* EXERCISE AIM
In the records below, replace "icon" with "symbol" and leave everything else as it is.

* TASK INPUTS
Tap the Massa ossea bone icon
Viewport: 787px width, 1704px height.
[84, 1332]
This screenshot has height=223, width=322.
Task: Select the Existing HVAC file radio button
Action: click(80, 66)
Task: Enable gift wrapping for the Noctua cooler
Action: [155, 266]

* RESPONSE
Tap the Massa ossea bone symbol
Viewport: 787px width, 1704px height.
[84, 1332]
This screenshot has height=223, width=322.
Task: Select the Existing HVAC file radio button
Action: click(80, 66)
Task: Enable gift wrapping for the Noctua cooler
Action: [155, 266]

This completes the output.